Chinese cinematographer

Liu Yonghong (刘勇宏 (劉勇宏)) is a Chinese cinematographer, based in Beijing. His work was recognized at the 23rd Manaki Brothers International Film Camera Festival, for his work as director of photography on Seafood (2001). As well as at the Buenos Aires International Festival of Independent Cinema, for his work as director of photography on Blind Shaft (2003).

==Biography==

Liu Yonghong was born in Luoyang City, Henan Province. He grew up in the aftermath of the Cultural Revolution and during the Reform and Opening Up movement. At 21 Liu went to study architecture at Yangzhou University. After working as an architect for six years he was awarded a place to study Cinematography at the Beijing Film Academy. Liu graduated in 2000 with a master's degree in Cinematography and Film Theory. He attended the Central Academy of Drama and Television Arts from 2001 to 2004 and was awarded a Doctorate in Drama and Operatic Studies.

==Career==

Liu's first work as a cinematographer was on the film There’s a Strong Wind in Beijing, directed by AnQi Ju.
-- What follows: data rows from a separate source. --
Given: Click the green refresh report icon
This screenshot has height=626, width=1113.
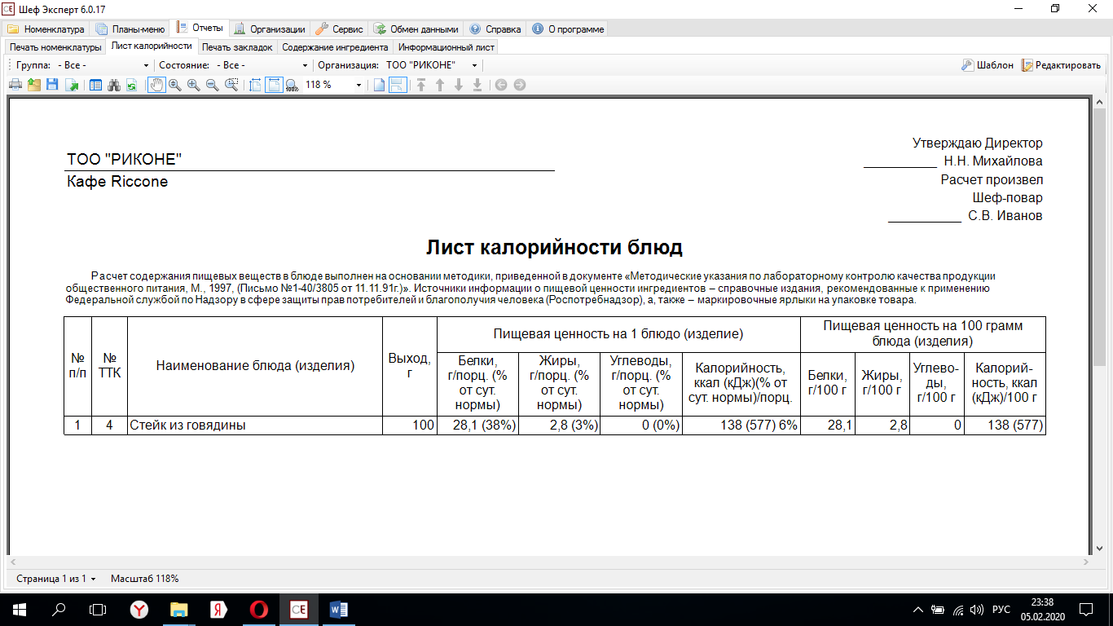Looking at the screenshot, I should point(131,85).
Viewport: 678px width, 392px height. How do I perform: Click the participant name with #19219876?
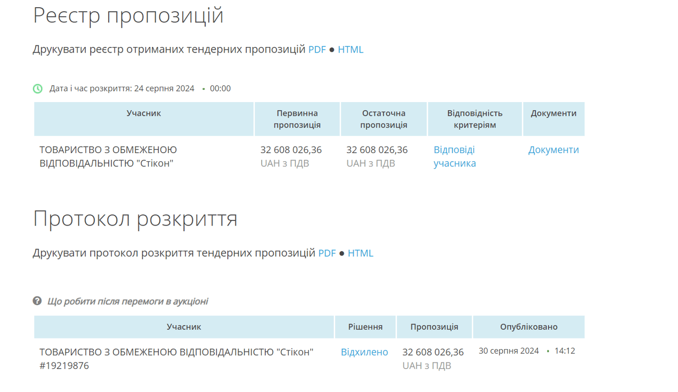pos(176,359)
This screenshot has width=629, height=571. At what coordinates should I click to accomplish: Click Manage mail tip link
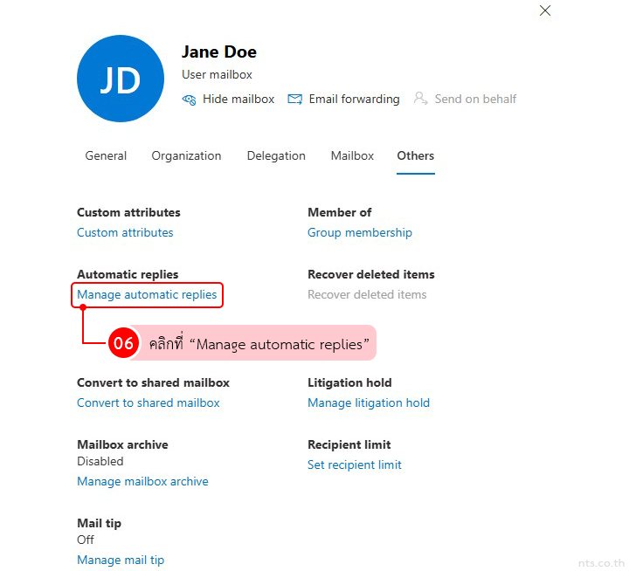pos(121,560)
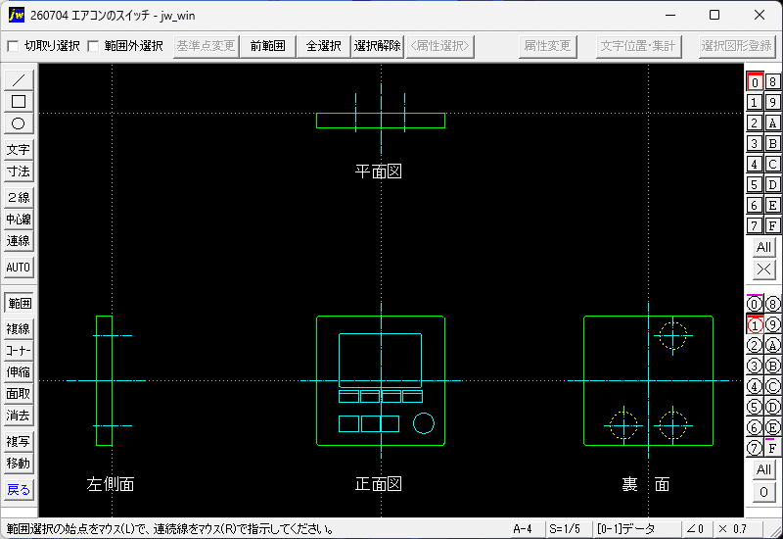The width and height of the screenshot is (783, 539).
Task: Choose the 中心線 centerline tool
Action: click(19, 219)
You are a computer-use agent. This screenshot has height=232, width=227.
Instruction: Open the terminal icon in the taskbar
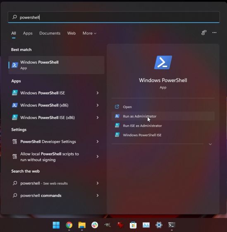coord(172,225)
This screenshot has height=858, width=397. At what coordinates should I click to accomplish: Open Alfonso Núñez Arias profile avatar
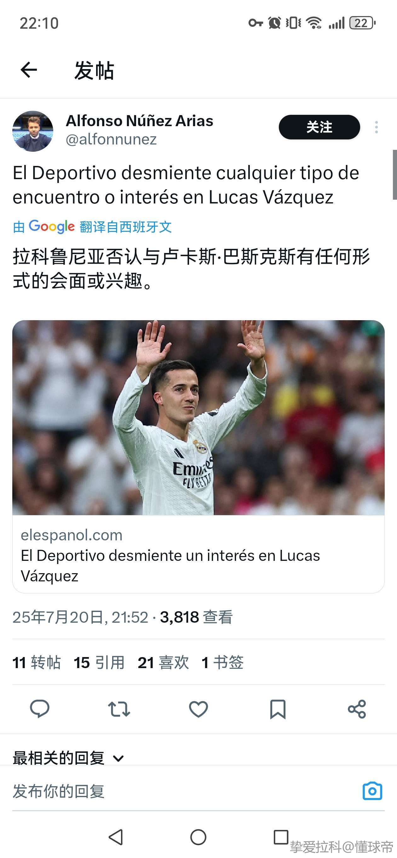point(33,131)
The film was featured in the Forum section of the Berlinale Film Festival in 2000. His next film Seafood with director Zhu Wen was also screened at the Berlinale Film Festival in 2002 and won awards in France, Venice, Singapore and Japan. Liu won the ADF Cinematographer Award for Blind Shaft in 2003. Blind Shaft in total won 12 awards and was nominated for six. Grain in Ear won the ACID award at Cannes in 2005. Grain in Ear was described as "exquisitely photographed" particularly Liu's use "multiple passages (doorways, windows, TV screens) within what might seem like a simple, enclosed mise en scene."

== Filmography ==

=== As cinematographer ===

| Year | English Title | Chinese Title | Director | Notes |
|---|---|---|---|---|
| 1999 | There's a Strong Wind in Beijing | 北京的风很大 | AnQi Ju |  |
| 2001 | Seafood | 海鲜 | Zhu Wen |  |
| 2002 | Blind Shaft | 盲井 | Li Yang | ADF Cinematographer Award for Best Cinematography at the 2003 Buenos Aires International Festival of Independent Cinema |
| 2003 | Tang Poetry | 唐诗 | Zhang Lü |  |
| 2005 | Bullion | 银饰 | Huang Jianzhong |  |
| 2005 | Grain in Ear | 芒种 | Zhang Lü |  |
| 2006 | The Contract | 租妻 | Lu Xuechang |  |
| 2006 | Luxury Car | 江城夏日 | Wang Chao |  |
| 2007 | Mona Lisa |  | Li Ying |  |
| 2008 | Two People Under The Same Roof | 两个人的房间 | Lu Xuechang |  |
| 2008 | Knitting | 牛郎织女 | Yin Lichuan |  |

===As director===
- One Day (2014)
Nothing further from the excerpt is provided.